On June 11, 2001, Excite@Home announced that it had raised $100 million in fresh financing from Promethean Capital Management and Angelo Gordon & Co. Part of the deal not widely disclosed was that the loan was repayable immediately if Excite@Home stock was delisted by Nasdaq. The loan, structured as a note convertible into shares of Excite, had an interest rate of zero. The key aspect of the deal was that Promethean gained first dibs on Excite's assets.

By August 20, 2001, @Home fired their auditor firm Ernst & Young, replacing them with PricewaterhouseCoopers. In addition, they received a demand for the immediate repayment of $50 million in debt by bondholders Promethean Capital Management and Angelo Gordon & Co. At the same time, both Cox Cable and Comcast announced that they would separate from the broadband Internet service by Q1 of 2002.

On September 13, 2001, Excite@Home sold Blue Mountain Arts for $35 million to American Greetings, less than 5% of what they had paid less than two years earlier.

On October 1, 2001, the company filed for Chapter 11 bankruptcy protection with the U.S. Bankruptcy Court for the Northern District of California. The company's remaining 1,350 employees would be laid off over the following months into the first quarter of 2002. As part of the agreement, @Home's national high-speed fiber network access would be sold back to AT&T for $307 million in cash. At Home Liquidating Trust became the successor company to Excite@Home charged with the sale of all assets of the former company.

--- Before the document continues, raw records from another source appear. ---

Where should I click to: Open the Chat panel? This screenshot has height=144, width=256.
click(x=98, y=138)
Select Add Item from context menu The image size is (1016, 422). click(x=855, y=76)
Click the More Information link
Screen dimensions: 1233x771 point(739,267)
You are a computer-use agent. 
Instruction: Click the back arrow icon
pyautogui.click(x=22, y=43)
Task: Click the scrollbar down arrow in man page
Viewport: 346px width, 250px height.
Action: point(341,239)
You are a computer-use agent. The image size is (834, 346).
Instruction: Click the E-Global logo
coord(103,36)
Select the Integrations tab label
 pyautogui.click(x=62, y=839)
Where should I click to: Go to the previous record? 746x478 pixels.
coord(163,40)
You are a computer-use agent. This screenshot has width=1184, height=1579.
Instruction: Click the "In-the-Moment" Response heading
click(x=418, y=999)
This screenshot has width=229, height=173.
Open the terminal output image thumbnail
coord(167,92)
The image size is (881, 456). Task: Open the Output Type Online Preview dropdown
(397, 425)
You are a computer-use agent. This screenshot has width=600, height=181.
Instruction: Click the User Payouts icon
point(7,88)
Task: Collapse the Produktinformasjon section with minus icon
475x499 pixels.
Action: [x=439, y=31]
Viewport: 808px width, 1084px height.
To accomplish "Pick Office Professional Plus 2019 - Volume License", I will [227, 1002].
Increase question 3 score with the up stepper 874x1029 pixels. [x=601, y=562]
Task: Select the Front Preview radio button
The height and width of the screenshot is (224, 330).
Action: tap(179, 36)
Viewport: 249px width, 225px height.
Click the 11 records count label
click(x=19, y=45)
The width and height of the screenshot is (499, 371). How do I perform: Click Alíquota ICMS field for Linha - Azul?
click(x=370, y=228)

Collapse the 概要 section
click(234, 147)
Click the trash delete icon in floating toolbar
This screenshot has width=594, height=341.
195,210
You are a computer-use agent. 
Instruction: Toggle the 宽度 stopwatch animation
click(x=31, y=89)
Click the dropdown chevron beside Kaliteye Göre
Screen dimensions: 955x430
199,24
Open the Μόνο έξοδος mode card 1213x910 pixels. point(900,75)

After the company's demise in February 2002, the four Excite@Home headquarters buildings at 450 Broadway Street in Redwood City, California, were purchased by Stanford University Medical Center, greatly remodeled, and reopened as the new home of the Stanford Medicine Outpatient Clinics in 2009. The shells were largely preserved, but the interiors are completely new, providing facilities that had been unavailable in the Palo Alto location. The buildings, plainly labeled Stanford Medicine, are easily visible from the freeway, U.S. 101, where the buildings labeled Excite@Home had previously been.

==Features==

Features of the @Home network were fairly standardized from one cable provider to another cable provider. All users of the service were granted email addresses which were (username)@home.net. Users were also given a special content-rich start page on the Internet, which was specifically created for broadband speeds at a time when very few websites on the Internet were geared towards broadband users. Users were also granted access to other Excite websites such as Blue Mountain and their greeting card by email service. Also as part of the @Home experience, users were provided with a special Excite@Home web browser which was essentially an @Home re-branded version of Netscape Navigator with Excite@Home enabled features built within the browser. Additionally, besides the web browser users could also download the Excite@Home powered Instant Messenger, and @Home Assistant desktop widget, which had features like Excite's Search and current wire service news, along with an Internet radio portal known as "TuneIn" (which has no connection or relation to the current-day streaming provider of the same name).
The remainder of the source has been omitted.